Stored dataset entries
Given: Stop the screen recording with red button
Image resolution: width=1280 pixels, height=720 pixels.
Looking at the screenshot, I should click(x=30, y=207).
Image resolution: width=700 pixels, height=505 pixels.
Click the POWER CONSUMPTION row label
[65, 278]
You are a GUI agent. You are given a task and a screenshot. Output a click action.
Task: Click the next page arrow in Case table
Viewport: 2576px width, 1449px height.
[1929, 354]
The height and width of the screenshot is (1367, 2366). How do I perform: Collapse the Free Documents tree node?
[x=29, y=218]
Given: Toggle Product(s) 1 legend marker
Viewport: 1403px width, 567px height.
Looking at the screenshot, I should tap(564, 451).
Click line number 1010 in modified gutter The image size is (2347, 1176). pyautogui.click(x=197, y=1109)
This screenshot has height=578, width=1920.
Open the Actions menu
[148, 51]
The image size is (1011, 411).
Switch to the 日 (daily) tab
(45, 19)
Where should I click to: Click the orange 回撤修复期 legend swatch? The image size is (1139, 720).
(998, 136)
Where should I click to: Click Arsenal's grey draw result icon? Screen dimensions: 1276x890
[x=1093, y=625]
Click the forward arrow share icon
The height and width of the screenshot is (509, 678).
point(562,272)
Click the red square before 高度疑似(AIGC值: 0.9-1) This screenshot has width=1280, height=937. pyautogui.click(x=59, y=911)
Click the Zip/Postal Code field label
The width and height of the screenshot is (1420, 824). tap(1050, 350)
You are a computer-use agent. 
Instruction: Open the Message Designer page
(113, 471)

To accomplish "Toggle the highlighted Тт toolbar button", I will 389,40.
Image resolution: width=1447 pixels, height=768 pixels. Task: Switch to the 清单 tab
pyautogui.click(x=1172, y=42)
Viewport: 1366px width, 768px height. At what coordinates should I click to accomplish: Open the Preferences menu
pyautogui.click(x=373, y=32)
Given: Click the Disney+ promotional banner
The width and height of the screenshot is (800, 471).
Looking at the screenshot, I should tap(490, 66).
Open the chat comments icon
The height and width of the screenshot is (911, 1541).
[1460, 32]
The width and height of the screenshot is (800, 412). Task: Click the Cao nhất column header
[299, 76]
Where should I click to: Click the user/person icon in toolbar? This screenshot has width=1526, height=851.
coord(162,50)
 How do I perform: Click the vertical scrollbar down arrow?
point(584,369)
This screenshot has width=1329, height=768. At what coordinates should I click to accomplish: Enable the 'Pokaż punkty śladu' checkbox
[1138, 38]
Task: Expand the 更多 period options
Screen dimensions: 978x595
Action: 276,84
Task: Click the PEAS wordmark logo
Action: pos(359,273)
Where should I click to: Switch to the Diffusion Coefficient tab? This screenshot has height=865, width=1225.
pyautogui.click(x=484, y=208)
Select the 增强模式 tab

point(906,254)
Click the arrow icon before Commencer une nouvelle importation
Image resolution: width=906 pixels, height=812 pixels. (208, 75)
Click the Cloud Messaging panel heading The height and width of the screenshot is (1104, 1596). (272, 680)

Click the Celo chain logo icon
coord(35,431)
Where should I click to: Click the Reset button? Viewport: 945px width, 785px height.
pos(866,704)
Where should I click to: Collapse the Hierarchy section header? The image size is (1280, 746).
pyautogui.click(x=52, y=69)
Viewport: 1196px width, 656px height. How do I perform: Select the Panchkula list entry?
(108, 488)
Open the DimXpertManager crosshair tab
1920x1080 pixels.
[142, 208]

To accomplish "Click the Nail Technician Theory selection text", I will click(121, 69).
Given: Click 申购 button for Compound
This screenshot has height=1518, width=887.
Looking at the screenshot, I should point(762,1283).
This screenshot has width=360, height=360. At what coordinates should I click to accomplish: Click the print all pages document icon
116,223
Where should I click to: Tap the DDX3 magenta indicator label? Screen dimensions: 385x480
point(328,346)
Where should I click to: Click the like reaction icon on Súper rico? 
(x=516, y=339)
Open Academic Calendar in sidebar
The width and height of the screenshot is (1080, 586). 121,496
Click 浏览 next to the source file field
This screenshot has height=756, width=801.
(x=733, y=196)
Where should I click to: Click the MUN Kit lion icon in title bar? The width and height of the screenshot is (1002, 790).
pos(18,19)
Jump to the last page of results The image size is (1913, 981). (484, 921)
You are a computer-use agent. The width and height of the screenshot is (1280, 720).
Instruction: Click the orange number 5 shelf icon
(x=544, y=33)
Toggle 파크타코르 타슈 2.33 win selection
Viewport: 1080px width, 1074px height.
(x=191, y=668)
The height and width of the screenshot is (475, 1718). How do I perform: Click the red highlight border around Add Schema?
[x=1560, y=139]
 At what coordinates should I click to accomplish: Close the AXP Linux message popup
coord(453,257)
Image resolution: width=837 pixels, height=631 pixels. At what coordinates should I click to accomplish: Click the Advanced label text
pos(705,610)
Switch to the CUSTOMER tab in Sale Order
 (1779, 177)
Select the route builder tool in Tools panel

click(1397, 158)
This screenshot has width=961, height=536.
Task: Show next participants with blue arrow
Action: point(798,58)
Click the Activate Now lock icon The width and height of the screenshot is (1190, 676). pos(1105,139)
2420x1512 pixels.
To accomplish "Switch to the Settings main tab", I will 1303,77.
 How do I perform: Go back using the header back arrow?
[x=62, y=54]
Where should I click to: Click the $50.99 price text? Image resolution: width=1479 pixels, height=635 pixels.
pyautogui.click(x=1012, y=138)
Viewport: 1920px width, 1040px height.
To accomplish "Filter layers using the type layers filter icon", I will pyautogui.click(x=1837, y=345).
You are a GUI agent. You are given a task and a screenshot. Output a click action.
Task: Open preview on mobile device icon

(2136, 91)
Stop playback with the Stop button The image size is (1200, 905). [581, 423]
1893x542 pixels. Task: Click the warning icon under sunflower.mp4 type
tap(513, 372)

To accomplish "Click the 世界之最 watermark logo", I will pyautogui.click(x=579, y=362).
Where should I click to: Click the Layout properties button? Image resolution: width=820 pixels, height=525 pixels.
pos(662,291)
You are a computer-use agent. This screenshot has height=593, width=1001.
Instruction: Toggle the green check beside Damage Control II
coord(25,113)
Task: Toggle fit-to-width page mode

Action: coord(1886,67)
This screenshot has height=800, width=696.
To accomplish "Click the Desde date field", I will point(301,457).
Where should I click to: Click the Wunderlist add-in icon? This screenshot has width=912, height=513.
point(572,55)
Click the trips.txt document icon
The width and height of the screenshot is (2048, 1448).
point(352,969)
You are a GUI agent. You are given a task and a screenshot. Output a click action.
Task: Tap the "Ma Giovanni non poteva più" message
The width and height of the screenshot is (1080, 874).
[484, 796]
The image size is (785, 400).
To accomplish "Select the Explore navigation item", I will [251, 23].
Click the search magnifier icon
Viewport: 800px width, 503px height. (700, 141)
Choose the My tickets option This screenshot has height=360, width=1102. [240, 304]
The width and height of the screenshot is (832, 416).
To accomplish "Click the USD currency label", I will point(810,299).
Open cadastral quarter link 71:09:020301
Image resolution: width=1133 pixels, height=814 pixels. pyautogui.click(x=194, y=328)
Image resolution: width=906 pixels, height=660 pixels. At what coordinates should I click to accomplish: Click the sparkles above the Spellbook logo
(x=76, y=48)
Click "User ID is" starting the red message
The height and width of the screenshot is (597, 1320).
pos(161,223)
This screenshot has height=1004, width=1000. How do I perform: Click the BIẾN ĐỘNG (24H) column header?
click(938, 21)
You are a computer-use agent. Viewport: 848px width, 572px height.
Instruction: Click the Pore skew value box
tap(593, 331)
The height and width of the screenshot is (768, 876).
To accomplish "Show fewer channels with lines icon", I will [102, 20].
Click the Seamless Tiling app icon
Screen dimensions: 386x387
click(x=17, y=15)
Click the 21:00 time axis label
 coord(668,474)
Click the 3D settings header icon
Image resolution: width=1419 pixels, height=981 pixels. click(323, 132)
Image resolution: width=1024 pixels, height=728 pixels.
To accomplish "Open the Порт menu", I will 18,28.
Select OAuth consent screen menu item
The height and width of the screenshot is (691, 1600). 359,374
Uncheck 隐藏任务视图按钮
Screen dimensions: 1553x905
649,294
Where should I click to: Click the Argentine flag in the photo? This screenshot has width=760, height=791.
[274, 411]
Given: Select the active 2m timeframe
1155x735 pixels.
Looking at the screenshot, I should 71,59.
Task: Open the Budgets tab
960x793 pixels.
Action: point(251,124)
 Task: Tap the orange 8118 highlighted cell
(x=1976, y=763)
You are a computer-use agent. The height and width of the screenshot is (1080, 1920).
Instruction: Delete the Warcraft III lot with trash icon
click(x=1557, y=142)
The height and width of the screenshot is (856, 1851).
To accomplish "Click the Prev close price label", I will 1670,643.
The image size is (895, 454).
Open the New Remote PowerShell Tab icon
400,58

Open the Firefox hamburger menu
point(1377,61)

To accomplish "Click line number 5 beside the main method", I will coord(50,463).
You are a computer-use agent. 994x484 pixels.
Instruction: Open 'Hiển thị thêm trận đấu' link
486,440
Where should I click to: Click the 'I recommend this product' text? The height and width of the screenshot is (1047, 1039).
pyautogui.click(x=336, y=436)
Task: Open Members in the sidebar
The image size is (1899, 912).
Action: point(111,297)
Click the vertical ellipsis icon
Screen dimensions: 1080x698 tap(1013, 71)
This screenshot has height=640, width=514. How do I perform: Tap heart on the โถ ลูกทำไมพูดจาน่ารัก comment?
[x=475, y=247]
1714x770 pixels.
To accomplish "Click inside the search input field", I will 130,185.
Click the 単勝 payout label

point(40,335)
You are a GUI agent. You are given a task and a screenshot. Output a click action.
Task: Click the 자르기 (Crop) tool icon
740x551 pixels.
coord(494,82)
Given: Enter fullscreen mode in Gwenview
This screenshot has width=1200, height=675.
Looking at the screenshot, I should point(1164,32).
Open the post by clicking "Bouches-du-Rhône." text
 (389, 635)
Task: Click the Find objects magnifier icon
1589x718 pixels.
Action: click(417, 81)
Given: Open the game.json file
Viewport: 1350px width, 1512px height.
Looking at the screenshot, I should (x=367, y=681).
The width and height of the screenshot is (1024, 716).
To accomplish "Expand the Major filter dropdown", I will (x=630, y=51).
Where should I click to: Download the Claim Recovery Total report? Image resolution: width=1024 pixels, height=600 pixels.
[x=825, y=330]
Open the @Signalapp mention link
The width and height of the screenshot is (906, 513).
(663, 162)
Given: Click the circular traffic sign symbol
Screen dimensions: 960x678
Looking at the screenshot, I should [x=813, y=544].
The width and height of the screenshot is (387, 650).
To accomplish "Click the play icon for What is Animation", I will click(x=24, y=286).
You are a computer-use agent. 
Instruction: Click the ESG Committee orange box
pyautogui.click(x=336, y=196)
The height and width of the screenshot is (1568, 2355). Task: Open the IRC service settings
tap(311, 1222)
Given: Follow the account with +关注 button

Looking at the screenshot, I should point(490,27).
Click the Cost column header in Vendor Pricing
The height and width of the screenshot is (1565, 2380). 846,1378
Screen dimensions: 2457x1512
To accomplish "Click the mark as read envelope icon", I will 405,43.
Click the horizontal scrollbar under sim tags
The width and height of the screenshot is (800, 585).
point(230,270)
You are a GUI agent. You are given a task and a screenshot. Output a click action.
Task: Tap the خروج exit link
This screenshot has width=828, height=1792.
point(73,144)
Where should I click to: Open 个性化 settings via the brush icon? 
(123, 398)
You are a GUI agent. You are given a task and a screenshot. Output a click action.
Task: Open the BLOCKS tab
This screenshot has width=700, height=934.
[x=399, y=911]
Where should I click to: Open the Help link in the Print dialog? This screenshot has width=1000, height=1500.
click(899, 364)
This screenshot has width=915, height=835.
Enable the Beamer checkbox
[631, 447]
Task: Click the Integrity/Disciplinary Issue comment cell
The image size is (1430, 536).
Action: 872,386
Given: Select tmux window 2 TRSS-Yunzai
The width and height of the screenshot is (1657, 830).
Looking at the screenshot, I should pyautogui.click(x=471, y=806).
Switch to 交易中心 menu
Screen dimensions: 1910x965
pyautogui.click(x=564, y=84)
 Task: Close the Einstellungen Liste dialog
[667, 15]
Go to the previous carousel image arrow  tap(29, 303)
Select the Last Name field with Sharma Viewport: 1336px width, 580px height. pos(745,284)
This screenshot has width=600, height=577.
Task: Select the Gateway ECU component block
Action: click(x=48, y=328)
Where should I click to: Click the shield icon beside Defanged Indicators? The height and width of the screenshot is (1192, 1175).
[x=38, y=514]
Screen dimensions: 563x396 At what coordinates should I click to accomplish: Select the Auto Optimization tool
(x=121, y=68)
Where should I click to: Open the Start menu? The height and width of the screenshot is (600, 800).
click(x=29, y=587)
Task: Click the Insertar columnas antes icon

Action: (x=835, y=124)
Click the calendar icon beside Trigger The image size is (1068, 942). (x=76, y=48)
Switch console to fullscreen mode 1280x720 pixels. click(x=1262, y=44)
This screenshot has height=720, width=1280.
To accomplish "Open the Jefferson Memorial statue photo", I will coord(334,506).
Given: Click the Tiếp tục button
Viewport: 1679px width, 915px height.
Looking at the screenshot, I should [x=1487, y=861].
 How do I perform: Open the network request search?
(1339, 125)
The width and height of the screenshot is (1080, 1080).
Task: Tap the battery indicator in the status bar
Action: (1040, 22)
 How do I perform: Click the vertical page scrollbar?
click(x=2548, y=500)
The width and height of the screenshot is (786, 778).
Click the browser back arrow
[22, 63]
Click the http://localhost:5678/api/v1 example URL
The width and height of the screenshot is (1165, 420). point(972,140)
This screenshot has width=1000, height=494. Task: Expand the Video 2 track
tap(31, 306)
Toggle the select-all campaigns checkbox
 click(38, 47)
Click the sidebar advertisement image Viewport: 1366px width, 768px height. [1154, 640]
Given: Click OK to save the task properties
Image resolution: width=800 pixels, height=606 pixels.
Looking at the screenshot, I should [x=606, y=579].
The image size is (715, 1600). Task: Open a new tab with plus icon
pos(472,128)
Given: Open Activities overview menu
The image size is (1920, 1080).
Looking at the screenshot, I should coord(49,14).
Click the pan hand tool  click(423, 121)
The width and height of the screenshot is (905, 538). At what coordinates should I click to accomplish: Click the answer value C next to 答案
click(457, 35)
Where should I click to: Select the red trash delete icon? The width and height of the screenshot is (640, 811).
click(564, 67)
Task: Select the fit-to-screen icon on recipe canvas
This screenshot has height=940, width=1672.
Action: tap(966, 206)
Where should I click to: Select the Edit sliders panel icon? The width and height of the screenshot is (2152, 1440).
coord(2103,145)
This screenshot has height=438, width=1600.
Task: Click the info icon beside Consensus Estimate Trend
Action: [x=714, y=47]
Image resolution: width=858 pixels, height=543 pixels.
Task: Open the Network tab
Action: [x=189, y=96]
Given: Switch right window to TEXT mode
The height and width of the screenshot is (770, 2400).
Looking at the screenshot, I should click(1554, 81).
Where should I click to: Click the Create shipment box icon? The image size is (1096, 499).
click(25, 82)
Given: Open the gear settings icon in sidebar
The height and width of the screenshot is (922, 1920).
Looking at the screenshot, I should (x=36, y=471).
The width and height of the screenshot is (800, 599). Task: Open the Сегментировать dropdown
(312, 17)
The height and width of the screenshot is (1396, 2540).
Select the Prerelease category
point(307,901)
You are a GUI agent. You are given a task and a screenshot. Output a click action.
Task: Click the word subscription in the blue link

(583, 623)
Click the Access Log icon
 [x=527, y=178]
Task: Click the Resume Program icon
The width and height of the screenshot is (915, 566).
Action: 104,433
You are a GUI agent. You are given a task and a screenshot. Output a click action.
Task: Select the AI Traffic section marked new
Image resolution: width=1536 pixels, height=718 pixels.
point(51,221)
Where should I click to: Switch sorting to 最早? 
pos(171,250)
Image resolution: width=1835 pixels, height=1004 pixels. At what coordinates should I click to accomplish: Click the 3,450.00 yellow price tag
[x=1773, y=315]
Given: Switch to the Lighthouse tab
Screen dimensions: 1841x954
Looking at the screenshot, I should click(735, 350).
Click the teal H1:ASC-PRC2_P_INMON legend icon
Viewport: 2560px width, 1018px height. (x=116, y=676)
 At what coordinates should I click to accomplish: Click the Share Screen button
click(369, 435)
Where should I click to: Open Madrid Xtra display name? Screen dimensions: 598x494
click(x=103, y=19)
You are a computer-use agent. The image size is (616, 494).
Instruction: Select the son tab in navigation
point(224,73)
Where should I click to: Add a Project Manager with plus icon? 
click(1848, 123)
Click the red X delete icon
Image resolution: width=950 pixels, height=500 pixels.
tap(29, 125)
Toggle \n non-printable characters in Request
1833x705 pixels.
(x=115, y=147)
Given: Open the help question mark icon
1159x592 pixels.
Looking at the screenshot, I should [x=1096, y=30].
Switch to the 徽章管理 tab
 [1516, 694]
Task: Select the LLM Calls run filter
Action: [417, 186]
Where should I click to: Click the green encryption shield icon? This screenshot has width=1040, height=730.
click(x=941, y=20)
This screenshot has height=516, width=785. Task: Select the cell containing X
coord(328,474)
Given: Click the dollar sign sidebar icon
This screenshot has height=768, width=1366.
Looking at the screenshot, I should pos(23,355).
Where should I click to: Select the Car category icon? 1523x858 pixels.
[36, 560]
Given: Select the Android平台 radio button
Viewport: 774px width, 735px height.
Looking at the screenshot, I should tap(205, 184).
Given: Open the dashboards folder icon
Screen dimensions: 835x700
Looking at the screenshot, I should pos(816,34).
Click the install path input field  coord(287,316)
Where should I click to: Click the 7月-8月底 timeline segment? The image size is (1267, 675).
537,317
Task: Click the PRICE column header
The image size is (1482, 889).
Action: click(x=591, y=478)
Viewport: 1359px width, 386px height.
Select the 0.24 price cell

__Work required__. Duplicate the data above verbatim, beginning at the line that contains "Where should I click to: Open 个性化" and stopping after the line that contains "(x=121, y=68)".

__Solution for this task__.
Where should I click to: Open 个性化 settings via the brush icon? 
(123, 398)
You are a GUI agent. You are given a task and a screenshot. Output a click action.
Task: Open the BLOCKS tab
This screenshot has width=700, height=934.
[x=399, y=911]
Where should I click to: Open the Help link in the Print dialog? This screenshot has width=1000, height=1500.
click(899, 364)
This screenshot has width=915, height=835.
Enable the Beamer checkbox
[631, 447]
Task: Click the Integrity/Disciplinary Issue comment cell
The image size is (1430, 536).
Action: 872,386
Given: Select tmux window 2 TRSS-Yunzai
The width and height of the screenshot is (1657, 830).
Looking at the screenshot, I should pyautogui.click(x=471, y=806).
Switch to 交易中心 menu
Screen dimensions: 1910x965
pyautogui.click(x=564, y=84)
 Task: Close the Einstellungen Liste dialog
[667, 15]
Go to the previous carousel image arrow  tap(29, 303)
Select the Last Name field with Sharma Viewport: 1336px width, 580px height. pos(745,284)
This screenshot has width=600, height=577.
Task: Select the Gateway ECU component block
Action: click(x=48, y=328)
Where should I click to: Click the shield icon beside Defanged Indicators? The height and width of the screenshot is (1192, 1175).
[x=38, y=514]
Screen dimensions: 563x396 At what coordinates should I click to accomplish: Select the Auto Optimization tool
(x=121, y=68)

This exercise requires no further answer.